L'an dernier, une demande similaire de la part d'Hydro avait été rejetée par la Régie, qui avait estimé que la revente des surplus générerait des profits qui pourraient contribuer à limiter les hausses de tarifs pour les clients d'Hydro-Québec.

La Régie avait vu juste. La revente des surplus de 2007 a généré des revenus de 251 millions, ce qui a permis de réduire d'autant les coûts d'approvisionnement, selon Hydro-Québec. La société d'État réclame une hausse de tarifs de 2,9% pour 2008.

Hydro-Québec, qui avait prévu en 2004 une pénurie d'électricité, s'attend maintenant à des surplus croissants en 2008, 2009 et 2010.

La société d'État explique ce revirement par la fermeture de l'usine de Norsk Hydro à Bécancour, et par le ralentissement marqué dans l'industrie des pâtes et papiers.

Malgré l'apparition de ces énormes surplus chez Hydro-Québec, le premier ministre garde le cap. Le développement hydroélectrique se poursuivra, même si la demande ne le justifie pas.

«Nous avons décidé de créer de la capacité à des fins d'exportation. C'est la première fois au Québec, a-t-il dit. Nous voulons que le Québec devienne une puissance mondiale des énergies renouvelables.»

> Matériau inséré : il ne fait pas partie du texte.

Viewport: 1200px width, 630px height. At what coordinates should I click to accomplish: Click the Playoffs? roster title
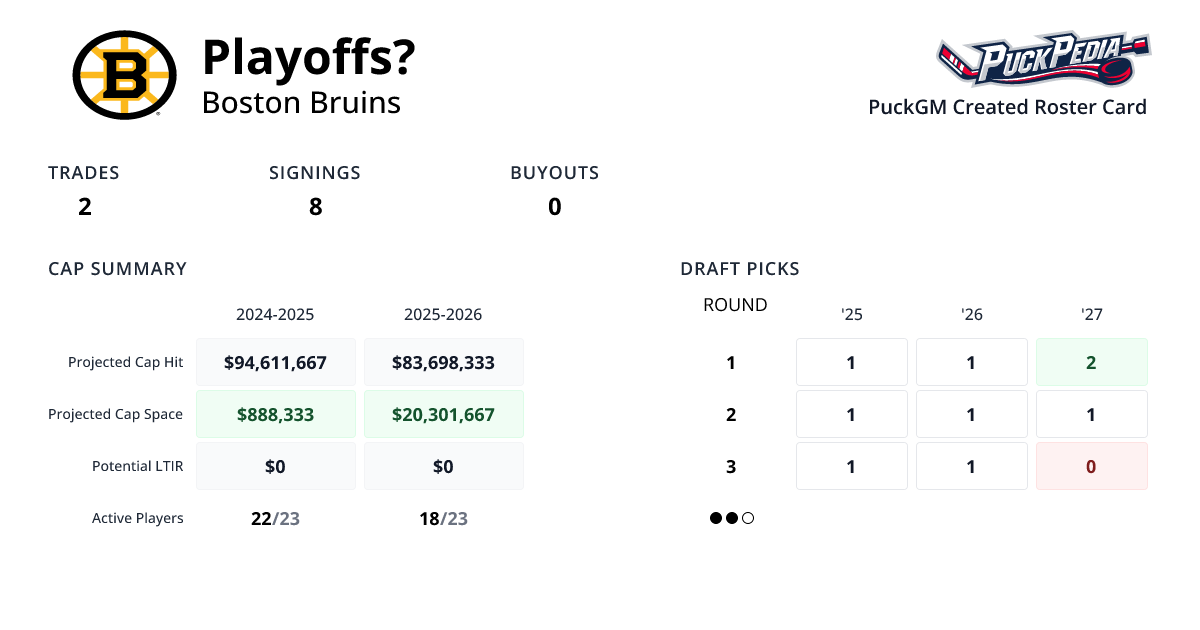point(309,57)
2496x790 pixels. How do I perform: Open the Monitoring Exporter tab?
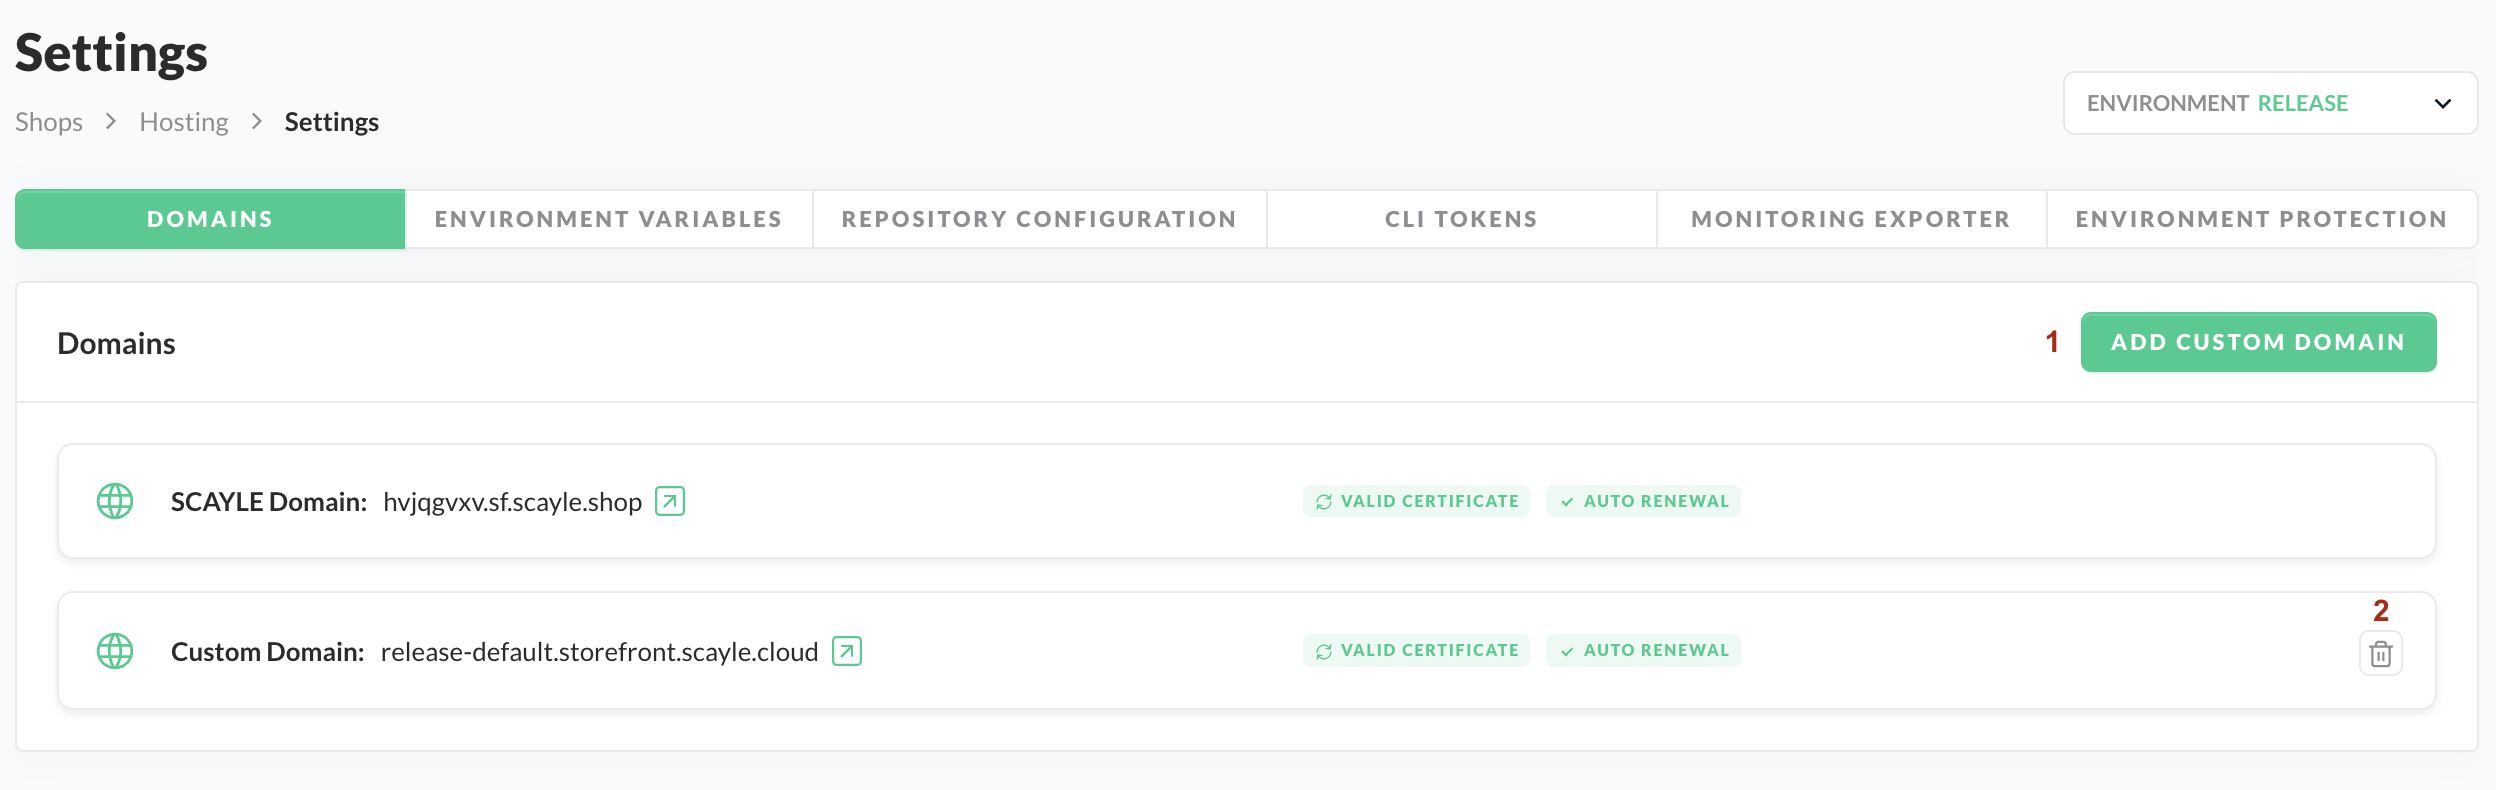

Le premier ministre a rappelé qu'il avait demandé à Hydro-Québec de développer 4500 mégawatts d'énergie hydro-électrique supplémentaires, afin de vendre cette énergie à l'Ontario et aux États du Nord-Est américain.

Magnola

En plus du développement de projets hydro-électriques, le gouvernement du Québec veut obtenir 4500 mégawatts d'énergie éolienne, mais pas plus.

«Avec 4500 mégawatts, on aura fait ce que le marché peut absorber et ce que les Québécois peuvent absorber», a-t-il dit.

Malgré son parti pris en faveur des énergies renouvelables, le gouvernement de Jean Charest souhaite la réalisation des projets de ports méthaniers dans l'est du Québec.

En compagnie du premier ministre canadien Stephen Harper, M. Charest a rencontré vendredi dernier le premier ministre russe Viktor Zubkov pour discuter d'approvisionnement en gaz naturel.

La société russe Gazprom est courtisée par les promoteurs des deux projets de ports méthaniers, Rabaska et Cacouna. M. Charest a pris soin de préciser qu'il n'appuie pas un projet plus que l'autre, mais qu'il souhaite pour le Québec «un menu complet» qui inclut le gaz naturel.

Avec le premier ministre russe, il a aussi été question de production de magnésium et des deux usines, Magnola et Norsk Hydro, qui ont été contraintes de cesser leur production à cause des prix trop bas.

Il y a de l'intérêt de la part des Russes, a assuré Jean Charest, qui a laissé entendre que son gouvernement serait disposé à conclure un partenariat avec les Russes pour la relance de ces deux usines.